Клиа никогда не нуждался в чужих подсказках. Это было его особенностью в большей мере, чем две родинки; это делало его человеком вернее, чем многих людей по праву рождения.
Клиа признали «бракованным», потому что он не реагировал на Тоэ как на своего хозяина. Клиа решил, что его хозяин — Аоба, только вел себя с Аобой не как с хозяином. Сначала Аоба чувствовал себя добровольной нянькой и жутко раздражался.
Он не привык о ком-то заботиться. Сколько Аоба себя помнил, он только требовал чужой заботы, и на то были свои причины.
В отличие от своего брата-близнеца, Аоба родился мертвым. Таэ, к моменту его появления успевшая разочароваться в исследованиях, взяла мертворожденного младенца на руки и ушла из института, покинув проект.
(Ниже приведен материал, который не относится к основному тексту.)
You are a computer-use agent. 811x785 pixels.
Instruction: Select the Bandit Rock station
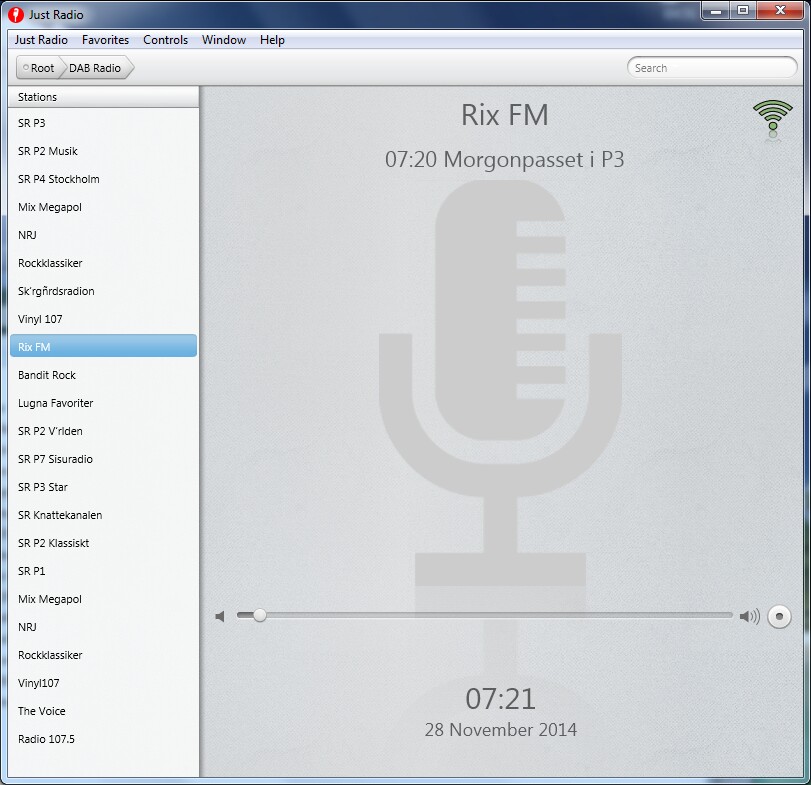click(47, 375)
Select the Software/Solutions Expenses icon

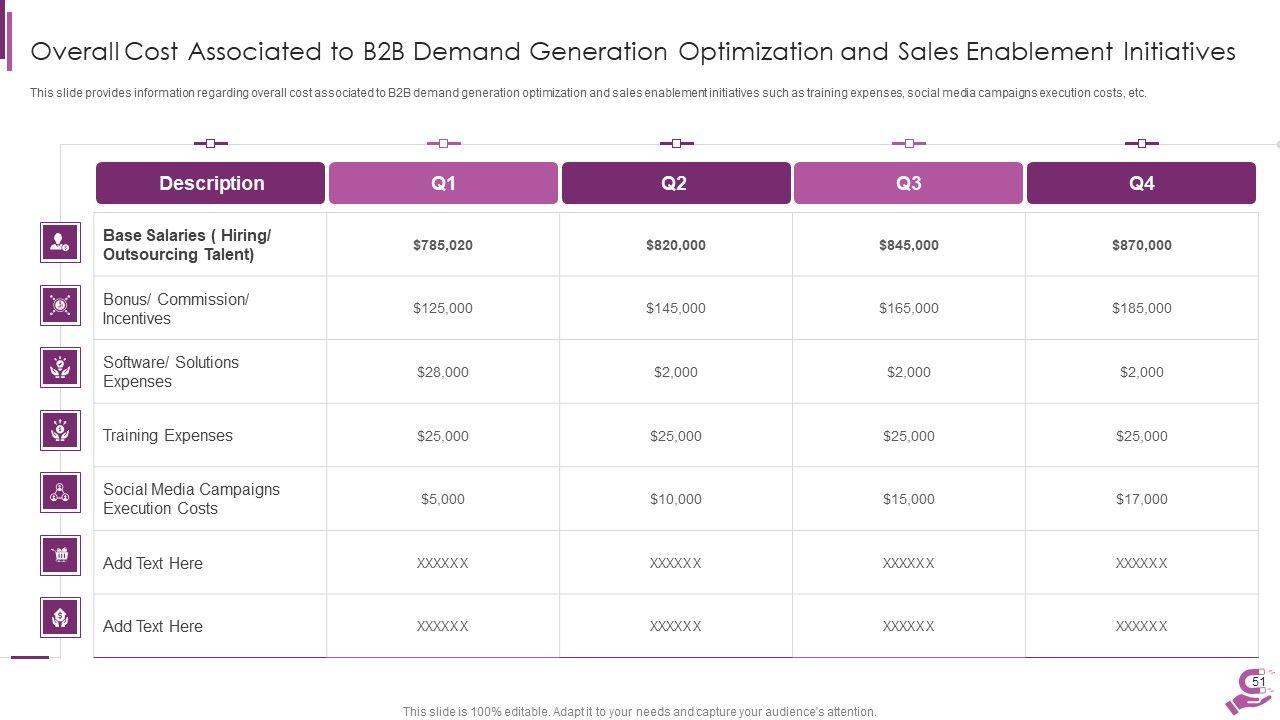[60, 367]
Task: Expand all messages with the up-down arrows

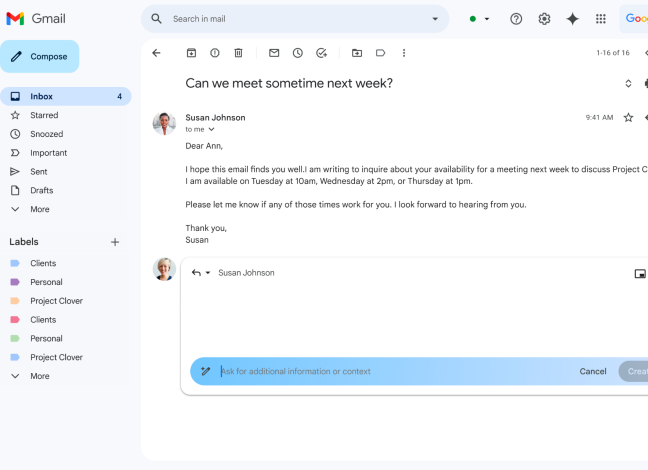Action: [628, 84]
Она намеревалась по-человечески похоронить Аобу, но по пути он открыл глаза и заплакал.
Оставь Таэ Аобу в институте, скорее всего, его успели бы уже выбросить на свалку, как ненужную вещь.
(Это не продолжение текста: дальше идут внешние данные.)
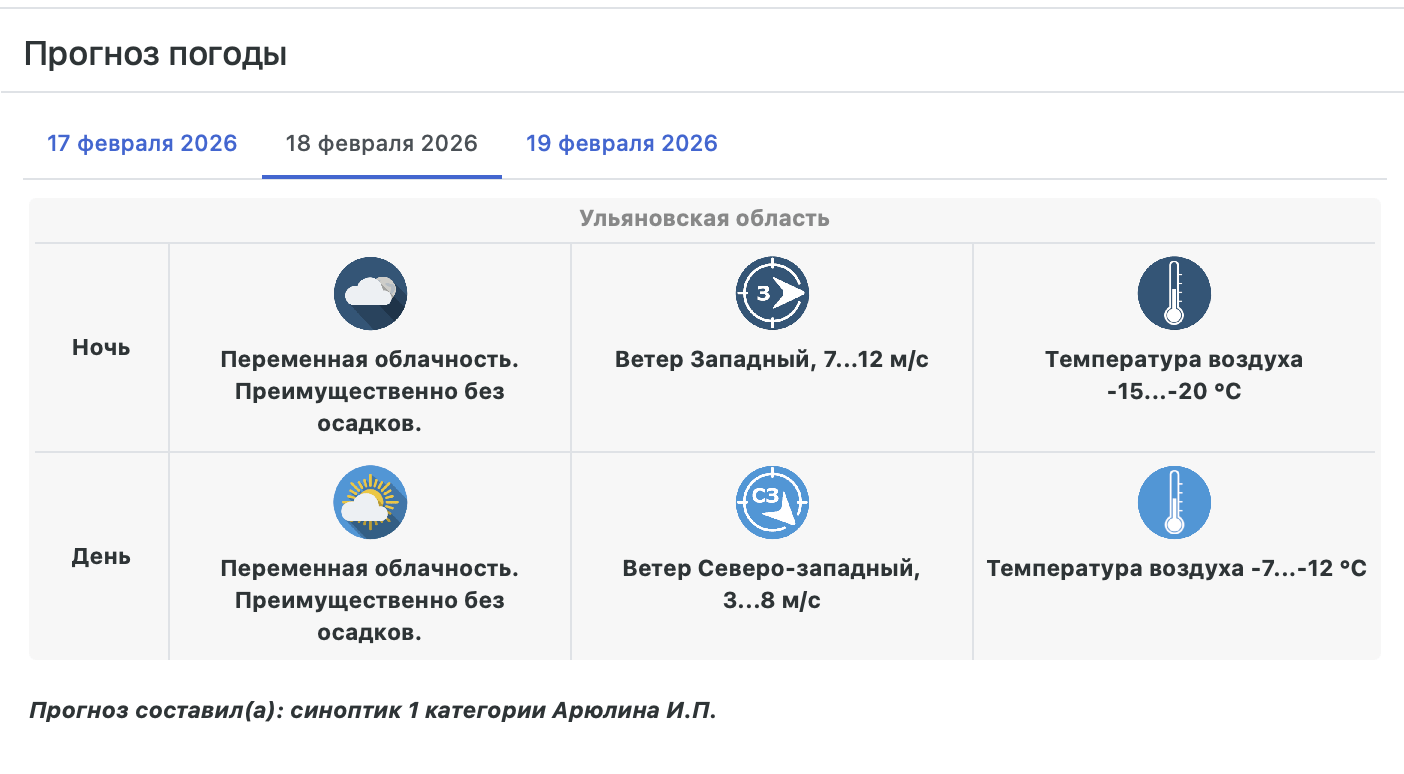Click the Ульяновская область table header
The height and width of the screenshot is (774, 1404).
(x=704, y=218)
Таэ не выбросила Аобу. Всего лишь оставила в приюте. Сама заботиться о нем она не могла: ее ждали новые исследования. От них Таэ никогда бы не отказалась; она не обзавелась семьей не потому, что не умела ни о ком заботиться, а потому, что ставила карьеру превыше личной жизни.
Впрочем, со временем Таэ удочерила свою далекую родственницу, девочку по имени Харука. Родители Харуки оставили ее; у них ей жилось несладко. Родители Харуки постоянно ссорились, избивали девочку; у нее были проблемы со здоровьем.
Таэ не могла бросить Харуку на произвол судьбы. Денег, в конце концов, она зарабатывала более чем достаточно, а ухаживать за кем-то зазорным не считала.
Таэ вырастила Харуку, как собственную дочь. Растить Аобу, при взгляде на которого хотелось кусать губы от стыда, Таэ не собиралась.
С детства брошенный своей непрямой «матерью», создательницей, предоставленный собственной судьбе, Аоба не особенно стремился общаться со сверстниками и взрослыми. Последние заботились о нем, как могли, но Аобу они не очень интересовали.
В детстве он слышал голоса.
Мысленно Аоба называл их «Красный» и «Синий», а еще — «друзьями в своей голове». Эти голоса заботились о нем, как могли, высказывали свои представления о жизни; все бы хорошо, да только представления у них в корне отличались, а за их словами Аоба не слышал, что говорят другие люди.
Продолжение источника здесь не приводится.